Data provided section start
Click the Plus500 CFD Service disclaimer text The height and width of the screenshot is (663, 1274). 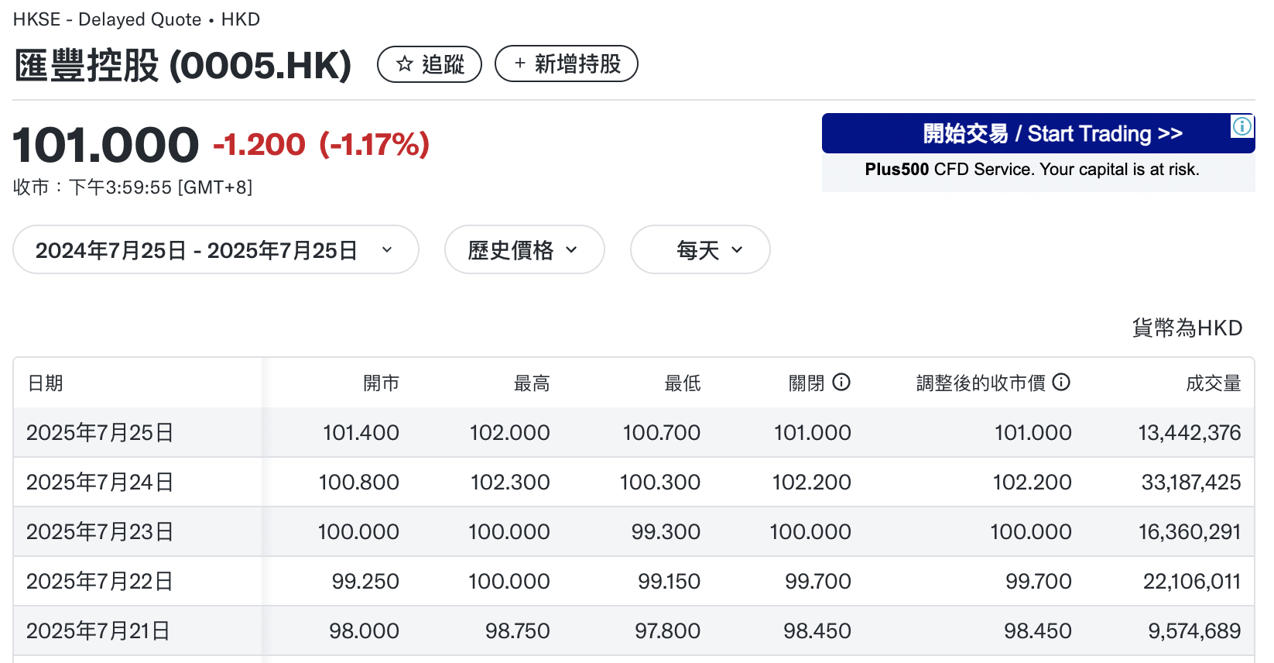click(1032, 170)

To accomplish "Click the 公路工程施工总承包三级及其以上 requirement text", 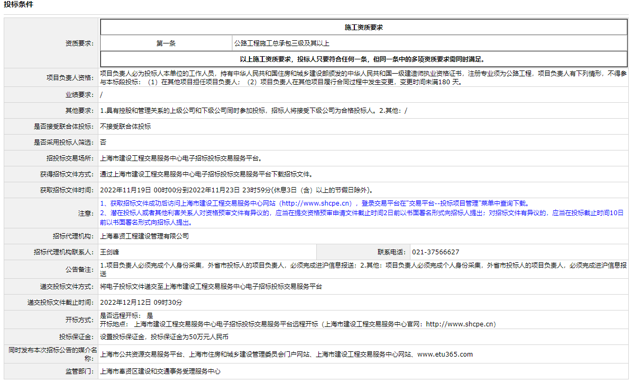I will (x=281, y=43).
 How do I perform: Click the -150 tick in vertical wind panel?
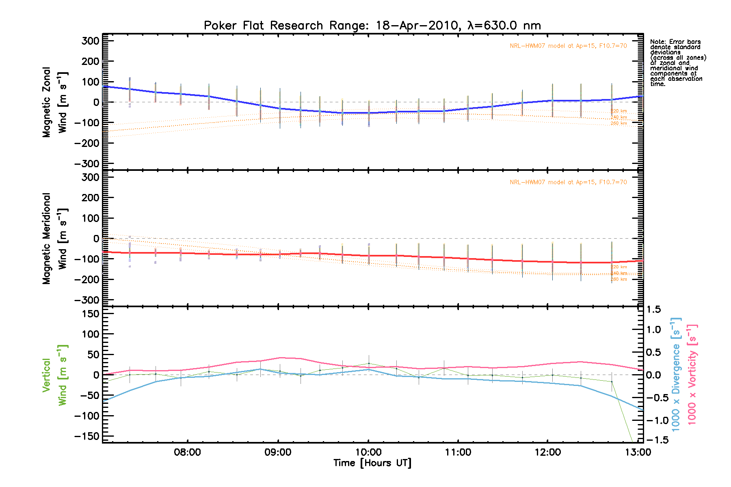pyautogui.click(x=87, y=436)
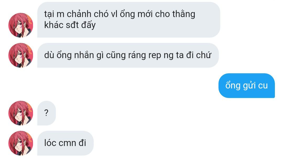Screen dimensions: 283x158
Task: Click the word 'ráng' in second message
Action: tap(137, 55)
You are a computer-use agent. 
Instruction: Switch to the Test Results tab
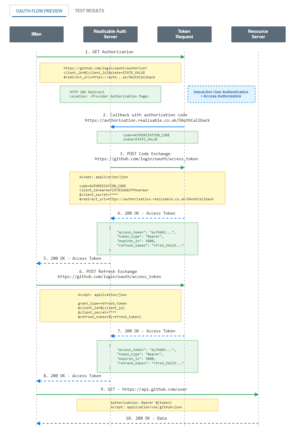tap(89, 11)
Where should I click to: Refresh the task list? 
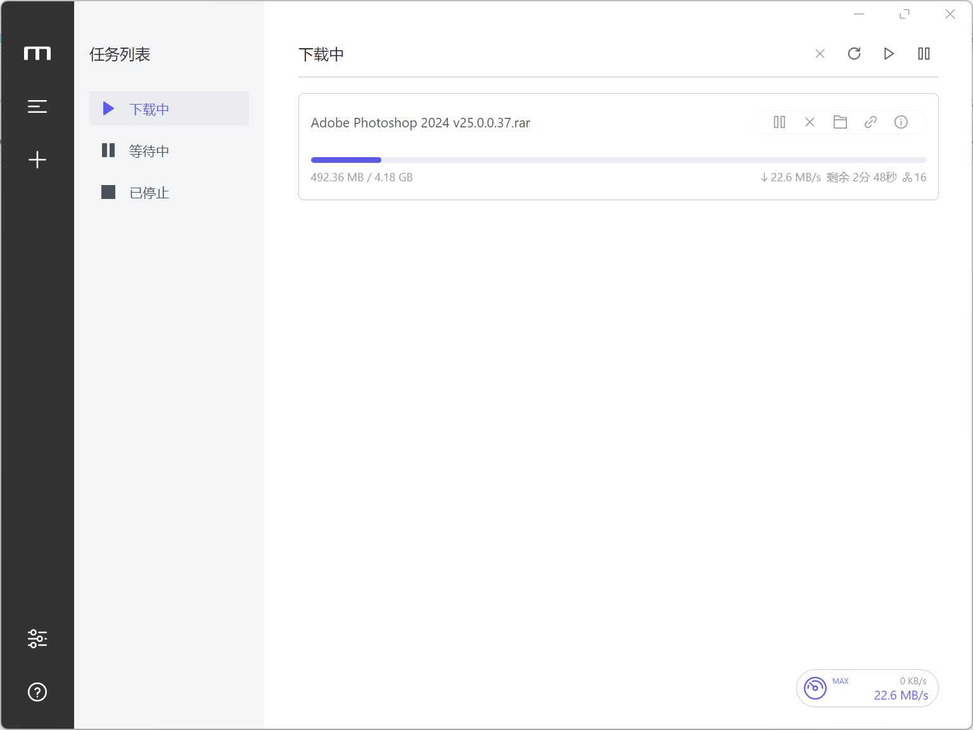(854, 54)
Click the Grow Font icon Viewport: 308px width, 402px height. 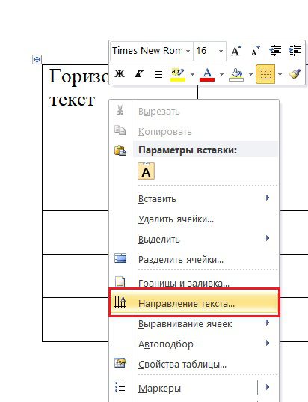235,51
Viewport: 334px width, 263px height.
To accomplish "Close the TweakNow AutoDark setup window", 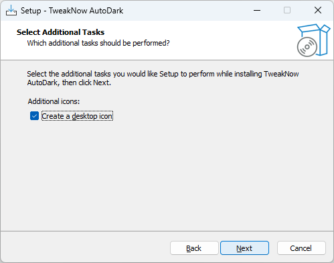I will (x=318, y=10).
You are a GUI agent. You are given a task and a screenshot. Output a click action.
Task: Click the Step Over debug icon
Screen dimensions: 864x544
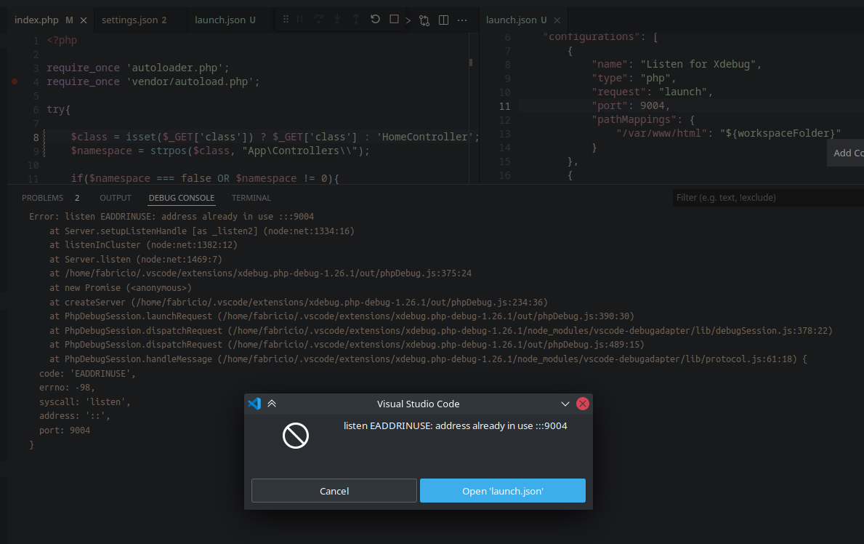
Data provided section end
Gather up every line in the data above that contains the word "agent", copying each one.

You are a computer-use agent. 
You are a GUI agent. You are given a task and a screenshot. Output a click action.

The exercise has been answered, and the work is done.